ADVERTISEMENT
ADVERTISEMENT

Cong strategy—curtail damage, blame PM

Cong strategy—curtail damage, blame PM
Highlights

Congress Strategy—Curtail Damage, Blame PM. Rahul Gandhi may declare with a straight face that he is \'confident\' that the Congress will do well in the upcoming Lok Sabha elections, but everyone knows the harsh reality facing the grand old party.

What is more interesting about the Telegraph story is the clear attempt of Congress insiders to blame the PM for the party's electoral woes, a strategy that gains greater meaning in the wake of Sanjay Baru and PC Parakh's revelations


“We are paying the price of a 10-year rule. There is a huge anti-incumbency factor working against us. No amount of sops, policy initiatives and poll promises are helping,” a Cong leader involved in planning said


Rahul is still optimistic that the Modi-led BJP will fall short of the majority mark of 272, leaving an opening for a “third front”-led govt, mainly consisting of regional players backed by Cong

Rahul Gandhi may declare with a straight face that he is 'confident' that the Congress will do well in the upcoming Lok Sabha elections, but everyone knows the harsh reality facing the grand old party. Recent poll trackers paint a gloomy picture. The CNN-IBN's CSDS-Lokniti poll survey predicted that the Congress will come in a distant second to the BJP, garnering between 94-106 seats without its allies.
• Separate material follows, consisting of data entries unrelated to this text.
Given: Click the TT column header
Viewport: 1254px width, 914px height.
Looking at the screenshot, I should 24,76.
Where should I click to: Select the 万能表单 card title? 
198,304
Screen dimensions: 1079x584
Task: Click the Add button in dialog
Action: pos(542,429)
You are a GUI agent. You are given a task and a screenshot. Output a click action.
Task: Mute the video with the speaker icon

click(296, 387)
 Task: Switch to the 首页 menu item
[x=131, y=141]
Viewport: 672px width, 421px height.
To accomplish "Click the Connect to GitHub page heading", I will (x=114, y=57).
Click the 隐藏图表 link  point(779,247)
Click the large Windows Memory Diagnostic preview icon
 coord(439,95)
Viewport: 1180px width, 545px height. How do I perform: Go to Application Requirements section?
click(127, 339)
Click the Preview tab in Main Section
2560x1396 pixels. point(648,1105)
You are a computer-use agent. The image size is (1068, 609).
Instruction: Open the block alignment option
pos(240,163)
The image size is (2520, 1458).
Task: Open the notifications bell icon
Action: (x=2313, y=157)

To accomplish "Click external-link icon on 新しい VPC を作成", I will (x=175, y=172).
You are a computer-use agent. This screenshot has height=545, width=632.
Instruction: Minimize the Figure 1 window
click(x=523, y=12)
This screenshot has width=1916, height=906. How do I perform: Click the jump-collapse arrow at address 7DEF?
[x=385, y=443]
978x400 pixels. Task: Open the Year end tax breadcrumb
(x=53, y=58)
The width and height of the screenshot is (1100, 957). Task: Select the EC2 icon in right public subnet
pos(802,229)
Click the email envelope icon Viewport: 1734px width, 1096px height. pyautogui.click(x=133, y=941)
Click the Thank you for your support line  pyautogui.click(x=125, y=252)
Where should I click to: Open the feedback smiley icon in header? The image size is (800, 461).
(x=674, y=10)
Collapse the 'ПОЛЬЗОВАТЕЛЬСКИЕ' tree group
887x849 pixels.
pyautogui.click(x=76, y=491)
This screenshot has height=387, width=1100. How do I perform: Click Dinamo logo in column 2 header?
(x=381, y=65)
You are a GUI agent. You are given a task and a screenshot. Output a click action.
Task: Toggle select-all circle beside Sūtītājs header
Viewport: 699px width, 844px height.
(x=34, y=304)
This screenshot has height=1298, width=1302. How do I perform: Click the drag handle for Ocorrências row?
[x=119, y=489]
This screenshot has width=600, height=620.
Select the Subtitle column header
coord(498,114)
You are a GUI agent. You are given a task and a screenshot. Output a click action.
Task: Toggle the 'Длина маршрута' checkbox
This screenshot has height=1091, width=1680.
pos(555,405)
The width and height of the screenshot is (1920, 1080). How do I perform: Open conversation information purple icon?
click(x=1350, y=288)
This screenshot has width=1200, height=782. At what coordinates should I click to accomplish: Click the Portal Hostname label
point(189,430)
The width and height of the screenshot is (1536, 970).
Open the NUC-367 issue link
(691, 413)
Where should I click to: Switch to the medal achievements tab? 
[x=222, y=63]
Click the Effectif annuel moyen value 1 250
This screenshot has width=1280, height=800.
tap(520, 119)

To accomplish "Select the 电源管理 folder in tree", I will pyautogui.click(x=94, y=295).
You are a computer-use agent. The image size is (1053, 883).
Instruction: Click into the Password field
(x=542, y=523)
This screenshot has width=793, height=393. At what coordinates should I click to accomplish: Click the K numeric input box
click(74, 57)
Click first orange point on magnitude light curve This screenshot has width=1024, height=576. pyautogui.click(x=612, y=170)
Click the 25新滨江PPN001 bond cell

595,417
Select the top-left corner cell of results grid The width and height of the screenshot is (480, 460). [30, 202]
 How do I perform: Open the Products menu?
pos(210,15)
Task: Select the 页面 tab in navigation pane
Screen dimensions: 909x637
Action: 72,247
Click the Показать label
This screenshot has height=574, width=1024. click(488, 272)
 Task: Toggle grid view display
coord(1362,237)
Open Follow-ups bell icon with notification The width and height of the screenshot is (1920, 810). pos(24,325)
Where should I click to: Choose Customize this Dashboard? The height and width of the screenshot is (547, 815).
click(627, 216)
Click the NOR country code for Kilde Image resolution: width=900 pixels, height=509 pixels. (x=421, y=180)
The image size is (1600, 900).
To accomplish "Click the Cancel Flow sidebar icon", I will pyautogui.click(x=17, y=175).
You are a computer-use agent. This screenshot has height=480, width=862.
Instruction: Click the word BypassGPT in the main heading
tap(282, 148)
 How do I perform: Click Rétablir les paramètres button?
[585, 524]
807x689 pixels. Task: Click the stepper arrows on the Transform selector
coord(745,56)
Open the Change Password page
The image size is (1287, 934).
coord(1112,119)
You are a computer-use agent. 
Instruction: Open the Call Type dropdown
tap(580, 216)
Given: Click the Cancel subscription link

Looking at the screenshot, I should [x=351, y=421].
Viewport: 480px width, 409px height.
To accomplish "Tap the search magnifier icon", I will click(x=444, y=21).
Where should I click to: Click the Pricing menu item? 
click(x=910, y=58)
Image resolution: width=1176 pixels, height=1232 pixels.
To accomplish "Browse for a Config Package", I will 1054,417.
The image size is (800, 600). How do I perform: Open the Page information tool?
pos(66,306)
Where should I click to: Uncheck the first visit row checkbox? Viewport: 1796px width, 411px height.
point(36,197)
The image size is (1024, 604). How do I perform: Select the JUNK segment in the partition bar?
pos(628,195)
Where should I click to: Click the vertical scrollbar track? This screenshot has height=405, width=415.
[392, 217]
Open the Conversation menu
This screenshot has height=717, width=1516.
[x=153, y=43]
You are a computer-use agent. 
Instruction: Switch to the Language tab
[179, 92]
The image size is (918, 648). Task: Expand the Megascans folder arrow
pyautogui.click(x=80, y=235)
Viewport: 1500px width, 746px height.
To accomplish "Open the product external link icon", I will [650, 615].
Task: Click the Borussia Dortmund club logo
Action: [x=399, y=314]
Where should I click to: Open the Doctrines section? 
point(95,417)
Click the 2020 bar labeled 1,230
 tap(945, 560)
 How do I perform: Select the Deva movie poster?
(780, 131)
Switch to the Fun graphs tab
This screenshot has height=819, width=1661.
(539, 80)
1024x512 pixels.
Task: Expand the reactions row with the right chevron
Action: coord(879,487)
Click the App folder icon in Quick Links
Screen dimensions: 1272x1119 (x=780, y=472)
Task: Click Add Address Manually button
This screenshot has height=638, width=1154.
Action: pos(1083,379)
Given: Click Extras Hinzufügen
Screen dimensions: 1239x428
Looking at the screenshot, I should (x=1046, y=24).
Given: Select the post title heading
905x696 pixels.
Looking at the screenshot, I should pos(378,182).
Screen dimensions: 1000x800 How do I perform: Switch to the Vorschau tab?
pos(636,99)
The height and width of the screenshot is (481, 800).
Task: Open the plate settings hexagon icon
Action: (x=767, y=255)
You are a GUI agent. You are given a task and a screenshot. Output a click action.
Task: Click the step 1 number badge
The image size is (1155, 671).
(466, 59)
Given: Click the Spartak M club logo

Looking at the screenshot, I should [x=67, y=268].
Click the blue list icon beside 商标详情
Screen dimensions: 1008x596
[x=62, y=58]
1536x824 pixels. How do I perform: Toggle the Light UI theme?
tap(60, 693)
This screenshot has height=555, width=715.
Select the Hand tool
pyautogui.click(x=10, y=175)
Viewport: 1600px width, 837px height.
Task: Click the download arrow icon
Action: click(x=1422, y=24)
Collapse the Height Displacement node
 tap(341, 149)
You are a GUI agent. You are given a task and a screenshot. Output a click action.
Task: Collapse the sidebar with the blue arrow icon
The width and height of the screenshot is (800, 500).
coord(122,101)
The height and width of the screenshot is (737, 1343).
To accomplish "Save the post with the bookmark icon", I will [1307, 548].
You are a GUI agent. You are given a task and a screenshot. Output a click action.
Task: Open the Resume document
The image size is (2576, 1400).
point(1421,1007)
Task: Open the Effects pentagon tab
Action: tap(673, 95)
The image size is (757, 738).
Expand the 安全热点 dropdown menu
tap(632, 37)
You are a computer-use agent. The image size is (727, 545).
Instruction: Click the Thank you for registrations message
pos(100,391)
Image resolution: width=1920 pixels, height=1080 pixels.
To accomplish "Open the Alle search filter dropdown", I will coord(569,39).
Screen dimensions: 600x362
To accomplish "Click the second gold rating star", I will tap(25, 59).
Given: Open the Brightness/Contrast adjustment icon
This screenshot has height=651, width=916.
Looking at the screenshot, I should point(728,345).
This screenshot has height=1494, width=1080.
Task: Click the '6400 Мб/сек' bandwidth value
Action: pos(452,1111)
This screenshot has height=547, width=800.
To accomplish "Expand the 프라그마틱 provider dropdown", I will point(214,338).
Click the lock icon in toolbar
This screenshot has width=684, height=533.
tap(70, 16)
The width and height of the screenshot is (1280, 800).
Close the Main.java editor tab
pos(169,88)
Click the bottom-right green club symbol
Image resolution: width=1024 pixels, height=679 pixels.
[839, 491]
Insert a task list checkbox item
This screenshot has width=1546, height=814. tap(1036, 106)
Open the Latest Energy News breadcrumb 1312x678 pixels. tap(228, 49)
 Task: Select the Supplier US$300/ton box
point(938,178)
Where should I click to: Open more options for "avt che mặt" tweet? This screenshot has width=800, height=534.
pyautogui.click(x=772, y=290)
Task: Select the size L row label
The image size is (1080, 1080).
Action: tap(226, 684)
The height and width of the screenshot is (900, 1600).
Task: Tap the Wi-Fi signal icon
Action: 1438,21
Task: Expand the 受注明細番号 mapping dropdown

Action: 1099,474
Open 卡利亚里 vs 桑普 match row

The NDTV poll tracker also predicted that the party on its own will win 106 seats, while the ABP-Nielsen poll tracker only gave the party 96 seats.

And while the Congress party has been crying foul about 'biased' surveys and insisting that they will yet prove the pundits wrong, news reports suggest that its leadership has accepted the inevitable and are now focused on curtailing the damage as much as possible. According to the Telegraph, while an internal survey by the Congress also sees it losing out to the BJP, its findings are significantly more optimistic than the media polls. The Congress party is reportedly hoping that gains in Assam, Karnataka, Punjab and Kerala will take it to a tally of 120-140 seats. The Telegraph reports: “We are paying the price of a 10-year rule. There is a huge anti-incumbency factor working against us. No amount of sops, policy initiatives and poll promises are helping,” a Congress leader involved with strategy planning said.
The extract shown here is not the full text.